#### Exercise task:
Copy the data below verbatim, from the line with "This screenshot has width=620, height=285." through the line with "Action: (x=300, y=9)", both included.

#### Task data:
## BEGIN

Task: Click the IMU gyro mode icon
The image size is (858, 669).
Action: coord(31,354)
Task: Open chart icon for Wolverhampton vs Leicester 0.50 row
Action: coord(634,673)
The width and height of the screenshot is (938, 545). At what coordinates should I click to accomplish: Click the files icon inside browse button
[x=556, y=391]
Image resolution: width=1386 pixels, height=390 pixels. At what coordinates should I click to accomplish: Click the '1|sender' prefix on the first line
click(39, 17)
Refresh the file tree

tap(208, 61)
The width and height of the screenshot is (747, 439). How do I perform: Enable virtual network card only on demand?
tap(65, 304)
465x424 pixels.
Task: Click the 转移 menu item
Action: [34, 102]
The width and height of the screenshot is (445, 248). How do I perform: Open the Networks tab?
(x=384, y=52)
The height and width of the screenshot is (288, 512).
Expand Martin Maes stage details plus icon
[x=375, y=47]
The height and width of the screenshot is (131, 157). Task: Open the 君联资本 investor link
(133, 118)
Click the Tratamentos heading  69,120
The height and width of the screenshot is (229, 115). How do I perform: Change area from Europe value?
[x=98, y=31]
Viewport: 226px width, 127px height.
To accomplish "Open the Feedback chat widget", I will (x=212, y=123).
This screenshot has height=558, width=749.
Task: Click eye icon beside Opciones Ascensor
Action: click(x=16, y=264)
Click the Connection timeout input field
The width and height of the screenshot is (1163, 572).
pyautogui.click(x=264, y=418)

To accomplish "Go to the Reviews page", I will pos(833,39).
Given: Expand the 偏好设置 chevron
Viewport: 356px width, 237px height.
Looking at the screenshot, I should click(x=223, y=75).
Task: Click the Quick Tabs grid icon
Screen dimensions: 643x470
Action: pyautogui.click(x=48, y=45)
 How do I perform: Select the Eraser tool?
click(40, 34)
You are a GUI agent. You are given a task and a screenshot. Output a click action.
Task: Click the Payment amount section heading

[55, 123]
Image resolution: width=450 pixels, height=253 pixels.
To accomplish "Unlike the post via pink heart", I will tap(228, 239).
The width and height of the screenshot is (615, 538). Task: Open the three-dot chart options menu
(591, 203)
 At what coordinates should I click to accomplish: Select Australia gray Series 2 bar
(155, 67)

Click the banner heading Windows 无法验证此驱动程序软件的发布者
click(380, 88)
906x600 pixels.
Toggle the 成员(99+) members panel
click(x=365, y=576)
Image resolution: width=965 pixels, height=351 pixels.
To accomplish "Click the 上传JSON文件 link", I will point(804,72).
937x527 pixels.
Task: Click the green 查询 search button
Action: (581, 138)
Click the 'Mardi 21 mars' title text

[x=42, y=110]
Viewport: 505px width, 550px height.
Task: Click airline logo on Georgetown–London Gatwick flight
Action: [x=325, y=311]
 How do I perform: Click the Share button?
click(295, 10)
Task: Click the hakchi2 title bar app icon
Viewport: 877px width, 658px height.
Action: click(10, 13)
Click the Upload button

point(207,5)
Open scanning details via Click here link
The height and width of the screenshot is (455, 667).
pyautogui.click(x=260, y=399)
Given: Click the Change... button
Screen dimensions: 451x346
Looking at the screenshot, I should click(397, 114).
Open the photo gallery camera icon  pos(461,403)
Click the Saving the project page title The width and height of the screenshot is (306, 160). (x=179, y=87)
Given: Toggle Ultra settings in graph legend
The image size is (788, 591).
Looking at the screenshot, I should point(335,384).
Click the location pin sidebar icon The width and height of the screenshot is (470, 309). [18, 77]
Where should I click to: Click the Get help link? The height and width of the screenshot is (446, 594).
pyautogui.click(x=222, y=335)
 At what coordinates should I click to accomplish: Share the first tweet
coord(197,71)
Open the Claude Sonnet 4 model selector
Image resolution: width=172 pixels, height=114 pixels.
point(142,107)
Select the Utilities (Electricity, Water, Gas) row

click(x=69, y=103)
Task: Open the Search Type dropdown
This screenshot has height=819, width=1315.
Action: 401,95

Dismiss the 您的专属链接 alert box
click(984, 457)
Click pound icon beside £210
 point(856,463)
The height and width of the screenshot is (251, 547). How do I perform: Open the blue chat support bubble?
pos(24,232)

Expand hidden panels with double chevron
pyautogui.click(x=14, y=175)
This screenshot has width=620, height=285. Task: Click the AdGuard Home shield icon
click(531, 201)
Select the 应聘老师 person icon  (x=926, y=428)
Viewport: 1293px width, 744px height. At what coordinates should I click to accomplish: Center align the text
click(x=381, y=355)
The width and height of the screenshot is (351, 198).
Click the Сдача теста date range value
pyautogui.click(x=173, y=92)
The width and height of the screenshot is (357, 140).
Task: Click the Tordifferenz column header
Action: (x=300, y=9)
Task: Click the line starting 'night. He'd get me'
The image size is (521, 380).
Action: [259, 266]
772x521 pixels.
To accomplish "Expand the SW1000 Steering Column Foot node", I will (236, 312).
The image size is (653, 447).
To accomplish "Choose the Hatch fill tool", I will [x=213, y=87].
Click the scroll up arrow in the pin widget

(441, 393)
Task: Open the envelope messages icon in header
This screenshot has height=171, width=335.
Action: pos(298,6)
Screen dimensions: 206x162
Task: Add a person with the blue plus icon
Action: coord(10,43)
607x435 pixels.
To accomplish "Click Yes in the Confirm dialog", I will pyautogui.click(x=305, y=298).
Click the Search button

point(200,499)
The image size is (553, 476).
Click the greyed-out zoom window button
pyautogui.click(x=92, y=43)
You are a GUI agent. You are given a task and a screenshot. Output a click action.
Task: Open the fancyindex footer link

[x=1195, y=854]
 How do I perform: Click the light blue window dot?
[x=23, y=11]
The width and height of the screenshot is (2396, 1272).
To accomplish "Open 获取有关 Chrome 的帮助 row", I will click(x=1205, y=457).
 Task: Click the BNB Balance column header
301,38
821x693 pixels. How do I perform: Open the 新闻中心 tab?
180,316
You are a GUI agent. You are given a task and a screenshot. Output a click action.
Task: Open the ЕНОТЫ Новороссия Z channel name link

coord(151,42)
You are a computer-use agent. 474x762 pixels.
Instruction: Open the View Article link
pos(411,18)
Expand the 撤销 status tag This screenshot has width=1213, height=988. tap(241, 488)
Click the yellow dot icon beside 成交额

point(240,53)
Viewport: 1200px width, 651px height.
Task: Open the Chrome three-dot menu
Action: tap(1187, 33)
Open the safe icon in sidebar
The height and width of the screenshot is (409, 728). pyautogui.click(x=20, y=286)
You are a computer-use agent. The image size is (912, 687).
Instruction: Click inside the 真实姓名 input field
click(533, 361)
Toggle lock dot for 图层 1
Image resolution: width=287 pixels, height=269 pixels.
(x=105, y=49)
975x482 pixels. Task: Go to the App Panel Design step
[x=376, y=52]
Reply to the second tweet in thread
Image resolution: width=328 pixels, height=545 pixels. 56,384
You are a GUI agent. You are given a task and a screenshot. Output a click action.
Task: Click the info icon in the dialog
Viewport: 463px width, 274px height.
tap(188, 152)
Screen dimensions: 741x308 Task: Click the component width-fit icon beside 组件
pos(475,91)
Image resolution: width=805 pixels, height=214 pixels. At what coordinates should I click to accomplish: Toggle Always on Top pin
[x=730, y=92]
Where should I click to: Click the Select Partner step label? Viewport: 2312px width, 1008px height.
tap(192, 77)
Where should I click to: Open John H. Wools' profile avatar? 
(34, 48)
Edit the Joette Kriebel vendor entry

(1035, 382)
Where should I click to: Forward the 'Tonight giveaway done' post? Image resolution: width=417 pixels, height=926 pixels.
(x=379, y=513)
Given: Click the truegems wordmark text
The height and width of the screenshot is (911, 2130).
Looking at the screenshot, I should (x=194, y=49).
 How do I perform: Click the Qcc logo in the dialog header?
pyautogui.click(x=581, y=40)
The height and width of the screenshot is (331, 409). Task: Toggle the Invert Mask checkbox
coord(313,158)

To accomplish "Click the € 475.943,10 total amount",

## END

#### Written answer:
This screenshot has width=620, height=285. Task: Click the AdGuard Home shield icon
click(531, 201)
Select the 应聘老师 person icon  (x=926, y=428)
Viewport: 1293px width, 744px height. At what coordinates should I click to accomplish: Center align the text
click(x=381, y=355)
The width and height of the screenshot is (351, 198).
Click the Сдача теста date range value
pyautogui.click(x=173, y=92)
The width and height of the screenshot is (357, 140).
Task: Click the Tordifferenz column header
Action: (x=300, y=9)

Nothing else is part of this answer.